AIM
Update the material below so that each occurrence of "screenshot" becomes "capture", and keep every other part the same.

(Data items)
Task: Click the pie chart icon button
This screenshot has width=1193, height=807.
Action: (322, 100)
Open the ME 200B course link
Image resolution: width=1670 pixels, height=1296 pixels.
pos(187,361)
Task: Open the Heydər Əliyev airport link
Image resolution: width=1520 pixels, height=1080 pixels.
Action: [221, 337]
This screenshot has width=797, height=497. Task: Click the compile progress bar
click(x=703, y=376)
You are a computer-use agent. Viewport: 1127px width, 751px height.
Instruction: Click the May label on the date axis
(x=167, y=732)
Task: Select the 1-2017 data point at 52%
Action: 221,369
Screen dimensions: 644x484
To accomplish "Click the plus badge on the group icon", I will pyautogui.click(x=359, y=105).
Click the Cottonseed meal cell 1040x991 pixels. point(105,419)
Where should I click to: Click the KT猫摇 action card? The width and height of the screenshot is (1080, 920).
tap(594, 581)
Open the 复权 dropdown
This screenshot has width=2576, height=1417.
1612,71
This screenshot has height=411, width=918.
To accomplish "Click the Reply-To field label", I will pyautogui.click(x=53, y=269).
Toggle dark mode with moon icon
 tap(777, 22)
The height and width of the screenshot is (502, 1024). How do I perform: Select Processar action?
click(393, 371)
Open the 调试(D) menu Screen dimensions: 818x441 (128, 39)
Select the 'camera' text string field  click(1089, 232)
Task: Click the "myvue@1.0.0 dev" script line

EXPECTED OUTPUT
Task: Click the pie chart icon button
This capture has width=1193, height=807.
Action: (322, 100)
Open the ME 200B course link
Image resolution: width=1670 pixels, height=1296 pixels.
pos(187,361)
Task: Open the Heydər Əliyev airport link
Image resolution: width=1520 pixels, height=1080 pixels.
Action: [221, 337]
This capture has width=797, height=497. Task: Click the compile progress bar
click(x=703, y=376)
You are a computer-use agent. Viewport: 1127px width, 751px height.
Instruction: Click the May label on the date axis
(x=167, y=732)
Task: Select the 1-2017 data point at 52%
Action: 221,369
Screen dimensions: 644x484
To accomplish "Click the plus badge on the group icon", I will pyautogui.click(x=359, y=105).
Click the Cottonseed meal cell 1040x991 pixels. point(105,419)
Where should I click to: Click the KT猫摇 action card? The width and height of the capture is (1080, 920).
tap(594, 581)
Open the 复权 dropdown
This capture has width=2576, height=1417.
1612,71
This capture has height=411, width=918.
To accomplish "Click the Reply-To field label", I will pyautogui.click(x=53, y=269).
Toggle dark mode with moon icon
 tap(777, 22)
The height and width of the capture is (502, 1024). How do I perform: Select Processar action?
click(393, 371)
Open the 调试(D) menu Screen dimensions: 818x441 (128, 39)
Select the 'camera' text string field  click(1089, 232)
Task: Click the "myvue@1.0.0 dev" script line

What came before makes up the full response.